Comment 42263

By Seth Bullock (anonymous) | Posted June 21, 2010 at 22:53:25

@ Ryan / @ Mr. Meister:

I mistook the "downtown was a thriving and bustling place without LRT and with one way streets" vs "Downtown Hamilton's long death spiral started when the streetcars were decommissioned by bus interests and accelerated when the streets were cut to one-way" to be the kernel of the disagreement. Apologies to you both for the error. I meant no offense. It was not my intent to take potshots at straw men, but I obviously should have paid closer attention.

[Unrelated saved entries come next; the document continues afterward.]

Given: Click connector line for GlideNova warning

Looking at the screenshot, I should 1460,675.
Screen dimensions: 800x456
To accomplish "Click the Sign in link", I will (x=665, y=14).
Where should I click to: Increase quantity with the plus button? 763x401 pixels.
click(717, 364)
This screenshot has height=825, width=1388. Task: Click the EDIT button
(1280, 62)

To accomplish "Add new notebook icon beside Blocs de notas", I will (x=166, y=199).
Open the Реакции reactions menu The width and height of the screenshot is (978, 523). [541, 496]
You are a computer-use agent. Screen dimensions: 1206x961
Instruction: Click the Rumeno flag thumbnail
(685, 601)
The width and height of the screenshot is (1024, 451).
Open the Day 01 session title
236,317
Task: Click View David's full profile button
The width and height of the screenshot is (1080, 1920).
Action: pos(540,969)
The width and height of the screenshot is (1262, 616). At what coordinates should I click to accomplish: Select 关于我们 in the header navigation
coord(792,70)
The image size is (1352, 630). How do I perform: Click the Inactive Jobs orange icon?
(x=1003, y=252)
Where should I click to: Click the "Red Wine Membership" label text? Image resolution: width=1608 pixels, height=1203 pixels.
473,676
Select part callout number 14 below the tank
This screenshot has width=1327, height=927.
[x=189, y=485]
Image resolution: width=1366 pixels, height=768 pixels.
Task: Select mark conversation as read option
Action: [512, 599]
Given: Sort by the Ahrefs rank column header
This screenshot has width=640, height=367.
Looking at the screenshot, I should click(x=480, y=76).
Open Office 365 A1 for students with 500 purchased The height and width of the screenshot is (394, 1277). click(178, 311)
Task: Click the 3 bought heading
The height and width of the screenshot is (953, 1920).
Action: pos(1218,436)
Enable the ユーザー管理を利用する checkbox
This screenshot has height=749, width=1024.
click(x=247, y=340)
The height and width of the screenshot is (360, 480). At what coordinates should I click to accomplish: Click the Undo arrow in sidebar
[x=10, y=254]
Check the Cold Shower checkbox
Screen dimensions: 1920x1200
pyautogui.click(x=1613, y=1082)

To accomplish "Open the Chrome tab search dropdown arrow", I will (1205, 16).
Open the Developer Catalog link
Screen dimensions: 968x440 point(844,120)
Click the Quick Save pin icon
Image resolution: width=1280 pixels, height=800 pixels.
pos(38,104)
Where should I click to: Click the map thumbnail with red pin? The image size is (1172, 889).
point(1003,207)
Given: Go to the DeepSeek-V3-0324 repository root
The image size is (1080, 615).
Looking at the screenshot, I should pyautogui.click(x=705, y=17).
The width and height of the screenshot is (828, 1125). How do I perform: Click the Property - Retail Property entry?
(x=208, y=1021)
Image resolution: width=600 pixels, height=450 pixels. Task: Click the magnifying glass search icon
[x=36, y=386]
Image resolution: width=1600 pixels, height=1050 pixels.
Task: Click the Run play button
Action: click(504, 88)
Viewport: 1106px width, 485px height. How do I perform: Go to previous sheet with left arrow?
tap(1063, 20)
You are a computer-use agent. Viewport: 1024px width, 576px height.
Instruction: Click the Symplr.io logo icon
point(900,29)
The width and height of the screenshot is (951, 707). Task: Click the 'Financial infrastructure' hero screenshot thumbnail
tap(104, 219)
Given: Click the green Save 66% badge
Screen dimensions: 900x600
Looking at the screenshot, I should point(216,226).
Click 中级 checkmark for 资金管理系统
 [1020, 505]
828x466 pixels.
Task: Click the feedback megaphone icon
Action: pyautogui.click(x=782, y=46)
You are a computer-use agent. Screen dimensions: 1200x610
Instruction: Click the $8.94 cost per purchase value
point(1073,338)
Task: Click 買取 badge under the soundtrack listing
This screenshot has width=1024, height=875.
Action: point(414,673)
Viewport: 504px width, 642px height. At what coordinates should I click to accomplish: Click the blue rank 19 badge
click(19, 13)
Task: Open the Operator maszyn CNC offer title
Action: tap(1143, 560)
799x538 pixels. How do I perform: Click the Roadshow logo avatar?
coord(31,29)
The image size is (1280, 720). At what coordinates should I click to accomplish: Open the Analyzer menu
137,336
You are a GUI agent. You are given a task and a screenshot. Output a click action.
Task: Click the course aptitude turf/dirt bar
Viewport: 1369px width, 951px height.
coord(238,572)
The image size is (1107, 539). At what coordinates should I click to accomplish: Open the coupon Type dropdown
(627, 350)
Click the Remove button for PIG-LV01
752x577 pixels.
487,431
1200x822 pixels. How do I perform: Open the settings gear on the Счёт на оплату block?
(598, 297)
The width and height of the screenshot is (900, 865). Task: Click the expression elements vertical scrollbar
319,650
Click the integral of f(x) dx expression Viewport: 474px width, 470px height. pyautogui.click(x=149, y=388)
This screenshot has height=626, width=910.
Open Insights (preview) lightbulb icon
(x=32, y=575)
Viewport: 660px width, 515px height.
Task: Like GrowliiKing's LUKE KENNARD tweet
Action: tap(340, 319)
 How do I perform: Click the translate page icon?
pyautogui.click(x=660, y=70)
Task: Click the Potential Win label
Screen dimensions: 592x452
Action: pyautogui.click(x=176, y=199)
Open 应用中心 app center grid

Unrelated to anything save my earlier hypothesis about the fluctuating fortunes of the steel industry (and industrial cities more broadly), it occurs to me that Hamilton's industrial might have done well by the market demands of 1914-1918, 1939-1945 and 1950-1953. And also that the 1946 Stelco strike was a landmark moment in Canadian labour movement, popularizing collective bargaining. And that the Canadian Labour Congress was another legacy item of the year 1956. Although this is not an anti-labour, anti-union argument. And certainly not a pro-Pinkerton argument. Just some pieces in the complex and convoluted puzzle of our city's long-fading industrial glory, possibly conceptual starting points that are obvious to everyone else but me. So again, forgive my naivete.